» **Work task**
Lines that include the string "Bolsa" are the ones to copy from the entries below.

Stored items:

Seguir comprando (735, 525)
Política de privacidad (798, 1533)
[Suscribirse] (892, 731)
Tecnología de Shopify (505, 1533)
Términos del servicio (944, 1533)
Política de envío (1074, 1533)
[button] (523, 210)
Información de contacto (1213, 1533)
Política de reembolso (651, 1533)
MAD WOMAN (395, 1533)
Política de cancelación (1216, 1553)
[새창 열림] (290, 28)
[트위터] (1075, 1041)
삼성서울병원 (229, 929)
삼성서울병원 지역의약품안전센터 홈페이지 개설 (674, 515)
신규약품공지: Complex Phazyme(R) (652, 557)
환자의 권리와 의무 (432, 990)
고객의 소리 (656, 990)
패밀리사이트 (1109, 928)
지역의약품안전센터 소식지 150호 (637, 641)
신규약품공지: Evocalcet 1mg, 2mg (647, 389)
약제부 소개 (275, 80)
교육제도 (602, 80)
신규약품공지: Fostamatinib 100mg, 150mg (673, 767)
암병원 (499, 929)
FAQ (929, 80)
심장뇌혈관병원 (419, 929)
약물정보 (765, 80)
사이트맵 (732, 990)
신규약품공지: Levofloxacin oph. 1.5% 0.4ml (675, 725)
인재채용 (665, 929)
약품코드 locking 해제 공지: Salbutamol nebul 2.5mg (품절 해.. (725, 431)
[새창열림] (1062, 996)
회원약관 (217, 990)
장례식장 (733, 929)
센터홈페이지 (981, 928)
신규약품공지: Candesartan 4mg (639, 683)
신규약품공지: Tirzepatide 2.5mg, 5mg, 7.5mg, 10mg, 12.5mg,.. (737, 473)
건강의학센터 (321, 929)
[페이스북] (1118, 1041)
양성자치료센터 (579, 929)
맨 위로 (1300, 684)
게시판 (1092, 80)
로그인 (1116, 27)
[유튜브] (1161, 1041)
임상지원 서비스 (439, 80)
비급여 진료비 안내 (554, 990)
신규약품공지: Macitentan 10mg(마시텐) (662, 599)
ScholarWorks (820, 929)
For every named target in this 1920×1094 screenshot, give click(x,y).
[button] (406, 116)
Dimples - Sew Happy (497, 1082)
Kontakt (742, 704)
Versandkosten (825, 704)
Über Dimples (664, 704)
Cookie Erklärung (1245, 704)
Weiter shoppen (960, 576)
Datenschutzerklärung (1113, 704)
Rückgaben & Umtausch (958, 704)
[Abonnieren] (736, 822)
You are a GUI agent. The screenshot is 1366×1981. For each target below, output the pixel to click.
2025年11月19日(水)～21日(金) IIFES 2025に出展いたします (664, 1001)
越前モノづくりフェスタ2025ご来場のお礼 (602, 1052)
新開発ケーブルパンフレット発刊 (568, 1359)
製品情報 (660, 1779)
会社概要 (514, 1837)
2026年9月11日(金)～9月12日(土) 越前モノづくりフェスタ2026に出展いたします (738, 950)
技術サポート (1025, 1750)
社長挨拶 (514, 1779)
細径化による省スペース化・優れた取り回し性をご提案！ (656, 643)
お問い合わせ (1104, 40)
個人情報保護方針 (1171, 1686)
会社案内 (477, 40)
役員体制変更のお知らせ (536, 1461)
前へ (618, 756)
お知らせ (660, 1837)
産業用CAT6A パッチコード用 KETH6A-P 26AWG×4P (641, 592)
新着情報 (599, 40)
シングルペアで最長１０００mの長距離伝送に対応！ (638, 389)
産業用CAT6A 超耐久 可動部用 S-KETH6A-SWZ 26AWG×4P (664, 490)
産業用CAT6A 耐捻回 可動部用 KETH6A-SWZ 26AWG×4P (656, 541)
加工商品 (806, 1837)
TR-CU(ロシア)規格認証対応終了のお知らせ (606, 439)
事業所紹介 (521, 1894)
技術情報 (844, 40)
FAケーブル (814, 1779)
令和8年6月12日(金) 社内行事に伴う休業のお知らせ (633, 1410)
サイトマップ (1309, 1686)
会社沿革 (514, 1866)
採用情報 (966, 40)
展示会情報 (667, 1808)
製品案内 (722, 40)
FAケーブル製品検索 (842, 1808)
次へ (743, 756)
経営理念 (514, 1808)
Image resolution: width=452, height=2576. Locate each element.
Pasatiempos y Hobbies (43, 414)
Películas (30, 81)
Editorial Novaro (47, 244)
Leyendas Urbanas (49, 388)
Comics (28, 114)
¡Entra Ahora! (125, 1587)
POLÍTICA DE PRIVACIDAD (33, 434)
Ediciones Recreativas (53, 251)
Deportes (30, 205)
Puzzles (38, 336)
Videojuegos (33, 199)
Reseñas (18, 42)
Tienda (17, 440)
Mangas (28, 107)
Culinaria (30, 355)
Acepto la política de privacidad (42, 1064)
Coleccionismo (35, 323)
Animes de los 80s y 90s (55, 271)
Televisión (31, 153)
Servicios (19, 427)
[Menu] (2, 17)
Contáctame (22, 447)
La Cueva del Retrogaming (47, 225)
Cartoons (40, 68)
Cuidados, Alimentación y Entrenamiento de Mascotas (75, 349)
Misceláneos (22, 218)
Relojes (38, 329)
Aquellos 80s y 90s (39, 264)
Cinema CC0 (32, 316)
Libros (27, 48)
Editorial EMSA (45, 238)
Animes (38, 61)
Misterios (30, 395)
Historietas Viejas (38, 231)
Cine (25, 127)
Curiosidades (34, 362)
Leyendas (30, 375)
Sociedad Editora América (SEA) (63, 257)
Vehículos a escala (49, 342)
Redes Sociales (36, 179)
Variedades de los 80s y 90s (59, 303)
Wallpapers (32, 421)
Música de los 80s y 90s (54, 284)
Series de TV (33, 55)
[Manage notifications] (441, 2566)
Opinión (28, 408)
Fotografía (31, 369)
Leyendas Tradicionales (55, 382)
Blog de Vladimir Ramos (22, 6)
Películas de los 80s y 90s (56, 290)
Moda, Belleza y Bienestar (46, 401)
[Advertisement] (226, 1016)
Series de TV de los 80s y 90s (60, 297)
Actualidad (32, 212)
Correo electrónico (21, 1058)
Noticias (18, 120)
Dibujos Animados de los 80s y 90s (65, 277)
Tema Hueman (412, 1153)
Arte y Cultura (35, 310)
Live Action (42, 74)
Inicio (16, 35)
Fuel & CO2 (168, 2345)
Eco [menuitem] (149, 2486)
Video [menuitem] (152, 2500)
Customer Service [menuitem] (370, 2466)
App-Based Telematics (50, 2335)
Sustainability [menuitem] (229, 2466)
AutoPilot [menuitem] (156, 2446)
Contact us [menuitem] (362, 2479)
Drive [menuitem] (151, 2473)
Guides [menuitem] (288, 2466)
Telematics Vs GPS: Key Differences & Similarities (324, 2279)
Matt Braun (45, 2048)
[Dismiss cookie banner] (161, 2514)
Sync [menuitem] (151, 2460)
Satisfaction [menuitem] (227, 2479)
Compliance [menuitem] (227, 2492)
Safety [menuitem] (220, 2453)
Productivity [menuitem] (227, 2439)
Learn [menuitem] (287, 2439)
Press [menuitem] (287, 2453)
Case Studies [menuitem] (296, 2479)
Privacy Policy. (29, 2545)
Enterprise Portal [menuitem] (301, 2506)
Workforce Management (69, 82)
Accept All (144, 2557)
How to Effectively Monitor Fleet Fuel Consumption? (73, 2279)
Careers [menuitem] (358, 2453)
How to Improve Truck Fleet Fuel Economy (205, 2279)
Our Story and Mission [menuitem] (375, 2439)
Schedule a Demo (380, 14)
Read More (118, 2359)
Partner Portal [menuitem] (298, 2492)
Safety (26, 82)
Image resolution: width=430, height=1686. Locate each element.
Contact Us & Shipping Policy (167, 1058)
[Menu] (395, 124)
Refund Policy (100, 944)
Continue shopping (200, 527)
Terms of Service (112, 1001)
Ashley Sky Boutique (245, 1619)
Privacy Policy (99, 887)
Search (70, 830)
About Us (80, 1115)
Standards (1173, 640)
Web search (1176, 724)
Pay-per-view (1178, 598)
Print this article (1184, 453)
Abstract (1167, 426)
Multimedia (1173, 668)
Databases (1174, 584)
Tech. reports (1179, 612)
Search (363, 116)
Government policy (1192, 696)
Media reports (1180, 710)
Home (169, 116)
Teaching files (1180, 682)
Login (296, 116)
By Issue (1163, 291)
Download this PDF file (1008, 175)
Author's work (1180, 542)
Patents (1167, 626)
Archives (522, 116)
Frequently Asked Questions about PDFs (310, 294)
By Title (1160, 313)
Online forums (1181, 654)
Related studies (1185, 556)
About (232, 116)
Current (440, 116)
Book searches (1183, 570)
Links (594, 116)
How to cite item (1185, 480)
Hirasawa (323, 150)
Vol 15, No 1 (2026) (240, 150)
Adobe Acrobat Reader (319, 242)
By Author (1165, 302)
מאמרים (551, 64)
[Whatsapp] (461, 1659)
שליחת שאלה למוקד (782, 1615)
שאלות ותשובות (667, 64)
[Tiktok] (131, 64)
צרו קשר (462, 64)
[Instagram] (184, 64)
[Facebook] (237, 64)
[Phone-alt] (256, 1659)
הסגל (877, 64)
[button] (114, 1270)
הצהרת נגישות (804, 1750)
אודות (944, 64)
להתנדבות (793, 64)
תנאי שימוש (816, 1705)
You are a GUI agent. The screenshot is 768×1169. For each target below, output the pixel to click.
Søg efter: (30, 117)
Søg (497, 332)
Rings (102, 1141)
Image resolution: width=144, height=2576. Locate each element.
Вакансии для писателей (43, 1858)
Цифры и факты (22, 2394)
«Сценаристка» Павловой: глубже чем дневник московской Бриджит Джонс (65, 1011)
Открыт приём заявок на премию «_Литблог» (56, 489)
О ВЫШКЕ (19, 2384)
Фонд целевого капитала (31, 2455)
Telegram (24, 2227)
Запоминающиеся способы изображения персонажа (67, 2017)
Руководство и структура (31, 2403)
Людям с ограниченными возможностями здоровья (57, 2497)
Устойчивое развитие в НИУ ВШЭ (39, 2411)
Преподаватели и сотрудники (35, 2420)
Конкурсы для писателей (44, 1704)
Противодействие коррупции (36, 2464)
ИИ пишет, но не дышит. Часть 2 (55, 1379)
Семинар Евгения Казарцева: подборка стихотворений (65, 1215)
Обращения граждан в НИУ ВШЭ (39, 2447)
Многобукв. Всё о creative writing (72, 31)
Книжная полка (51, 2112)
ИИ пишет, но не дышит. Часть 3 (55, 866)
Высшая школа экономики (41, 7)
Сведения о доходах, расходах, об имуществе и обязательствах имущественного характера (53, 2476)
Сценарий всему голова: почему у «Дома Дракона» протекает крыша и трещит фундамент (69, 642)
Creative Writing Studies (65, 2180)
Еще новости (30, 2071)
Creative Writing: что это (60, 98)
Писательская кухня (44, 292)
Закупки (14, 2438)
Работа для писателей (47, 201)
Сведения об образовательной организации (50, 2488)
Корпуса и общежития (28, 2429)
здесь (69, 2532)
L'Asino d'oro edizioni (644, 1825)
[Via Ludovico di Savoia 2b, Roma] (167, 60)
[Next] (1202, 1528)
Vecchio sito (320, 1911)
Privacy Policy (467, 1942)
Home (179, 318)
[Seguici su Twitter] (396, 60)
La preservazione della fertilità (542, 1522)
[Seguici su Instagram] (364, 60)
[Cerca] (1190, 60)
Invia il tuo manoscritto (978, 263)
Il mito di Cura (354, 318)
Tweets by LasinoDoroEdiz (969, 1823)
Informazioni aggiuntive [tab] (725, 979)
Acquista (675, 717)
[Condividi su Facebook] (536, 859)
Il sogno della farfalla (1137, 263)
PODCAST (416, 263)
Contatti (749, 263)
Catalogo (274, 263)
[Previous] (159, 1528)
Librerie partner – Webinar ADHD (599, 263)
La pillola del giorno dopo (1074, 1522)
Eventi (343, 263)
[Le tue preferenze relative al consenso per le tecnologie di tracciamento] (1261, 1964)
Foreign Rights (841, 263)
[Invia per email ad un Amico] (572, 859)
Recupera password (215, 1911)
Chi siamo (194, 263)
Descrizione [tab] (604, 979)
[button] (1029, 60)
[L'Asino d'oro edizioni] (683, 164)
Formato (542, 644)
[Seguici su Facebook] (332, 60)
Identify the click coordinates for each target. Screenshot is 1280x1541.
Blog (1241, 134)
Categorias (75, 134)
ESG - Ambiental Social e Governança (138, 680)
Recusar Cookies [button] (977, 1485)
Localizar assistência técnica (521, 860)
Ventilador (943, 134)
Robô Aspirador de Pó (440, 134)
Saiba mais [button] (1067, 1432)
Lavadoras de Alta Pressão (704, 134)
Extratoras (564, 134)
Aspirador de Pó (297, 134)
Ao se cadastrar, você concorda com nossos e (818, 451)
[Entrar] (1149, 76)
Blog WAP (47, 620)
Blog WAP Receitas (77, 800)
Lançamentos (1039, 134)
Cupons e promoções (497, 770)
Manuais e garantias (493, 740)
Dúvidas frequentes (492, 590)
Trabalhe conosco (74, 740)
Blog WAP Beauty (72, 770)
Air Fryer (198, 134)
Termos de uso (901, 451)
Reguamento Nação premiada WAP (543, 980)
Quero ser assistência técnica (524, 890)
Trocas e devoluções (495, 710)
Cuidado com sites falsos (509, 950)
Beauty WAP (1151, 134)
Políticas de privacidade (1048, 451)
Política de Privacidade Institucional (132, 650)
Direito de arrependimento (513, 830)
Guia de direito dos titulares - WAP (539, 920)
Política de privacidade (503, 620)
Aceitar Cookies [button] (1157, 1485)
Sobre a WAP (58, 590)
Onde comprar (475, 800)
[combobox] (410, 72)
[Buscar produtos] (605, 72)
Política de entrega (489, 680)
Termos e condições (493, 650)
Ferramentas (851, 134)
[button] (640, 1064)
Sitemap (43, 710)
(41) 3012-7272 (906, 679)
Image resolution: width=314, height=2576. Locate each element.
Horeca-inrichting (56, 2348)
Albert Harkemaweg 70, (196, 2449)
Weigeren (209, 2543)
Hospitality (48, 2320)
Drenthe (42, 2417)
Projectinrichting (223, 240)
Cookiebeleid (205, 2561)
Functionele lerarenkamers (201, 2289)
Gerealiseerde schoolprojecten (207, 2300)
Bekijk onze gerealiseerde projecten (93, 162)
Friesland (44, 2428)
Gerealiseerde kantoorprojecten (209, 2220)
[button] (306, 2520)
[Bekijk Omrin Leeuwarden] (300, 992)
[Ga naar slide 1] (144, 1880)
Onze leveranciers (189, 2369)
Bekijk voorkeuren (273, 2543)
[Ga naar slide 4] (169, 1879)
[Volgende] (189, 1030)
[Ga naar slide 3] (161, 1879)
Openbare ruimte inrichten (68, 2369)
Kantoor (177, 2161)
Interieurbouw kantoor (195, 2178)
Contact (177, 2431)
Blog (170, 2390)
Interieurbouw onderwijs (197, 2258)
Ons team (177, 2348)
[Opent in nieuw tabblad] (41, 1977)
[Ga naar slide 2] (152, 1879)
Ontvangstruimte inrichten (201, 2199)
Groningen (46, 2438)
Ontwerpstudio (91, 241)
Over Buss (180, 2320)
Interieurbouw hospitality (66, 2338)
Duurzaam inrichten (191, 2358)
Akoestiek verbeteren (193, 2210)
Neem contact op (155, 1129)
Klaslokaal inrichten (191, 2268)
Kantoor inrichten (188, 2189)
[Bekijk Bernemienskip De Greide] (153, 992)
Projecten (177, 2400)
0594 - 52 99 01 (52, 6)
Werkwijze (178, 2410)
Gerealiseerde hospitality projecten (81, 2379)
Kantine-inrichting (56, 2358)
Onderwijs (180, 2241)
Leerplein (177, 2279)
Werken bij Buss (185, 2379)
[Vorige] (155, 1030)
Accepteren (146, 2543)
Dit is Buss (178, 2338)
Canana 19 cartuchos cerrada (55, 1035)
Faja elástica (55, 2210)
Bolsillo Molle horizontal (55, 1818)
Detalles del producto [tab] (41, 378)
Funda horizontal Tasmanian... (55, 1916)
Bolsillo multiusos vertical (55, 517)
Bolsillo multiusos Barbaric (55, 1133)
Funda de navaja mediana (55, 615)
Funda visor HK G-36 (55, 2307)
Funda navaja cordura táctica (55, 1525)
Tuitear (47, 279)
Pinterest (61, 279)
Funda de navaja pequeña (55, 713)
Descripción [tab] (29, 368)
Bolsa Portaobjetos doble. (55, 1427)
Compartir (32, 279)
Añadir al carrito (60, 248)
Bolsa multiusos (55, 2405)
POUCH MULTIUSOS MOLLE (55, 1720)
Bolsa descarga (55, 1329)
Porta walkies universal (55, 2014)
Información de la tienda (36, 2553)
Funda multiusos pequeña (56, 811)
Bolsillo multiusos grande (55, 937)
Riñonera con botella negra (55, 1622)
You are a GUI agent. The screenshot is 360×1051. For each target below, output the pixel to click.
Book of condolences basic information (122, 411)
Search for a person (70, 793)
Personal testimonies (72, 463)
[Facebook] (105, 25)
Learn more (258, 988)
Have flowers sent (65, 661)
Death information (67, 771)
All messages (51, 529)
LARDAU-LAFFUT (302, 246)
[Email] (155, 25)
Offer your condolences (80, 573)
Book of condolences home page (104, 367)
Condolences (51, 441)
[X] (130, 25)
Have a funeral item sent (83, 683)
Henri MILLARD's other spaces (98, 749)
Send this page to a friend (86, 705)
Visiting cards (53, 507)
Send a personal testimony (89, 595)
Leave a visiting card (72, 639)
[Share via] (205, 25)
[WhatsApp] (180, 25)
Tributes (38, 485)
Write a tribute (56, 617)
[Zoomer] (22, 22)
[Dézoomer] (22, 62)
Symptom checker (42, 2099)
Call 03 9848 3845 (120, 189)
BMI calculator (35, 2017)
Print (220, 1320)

» **Problem solution**
Bolsa Portaobjetos doble. (55, 1427)
Bolsa multiusos (55, 2405)
Bolsa descarga (55, 1329)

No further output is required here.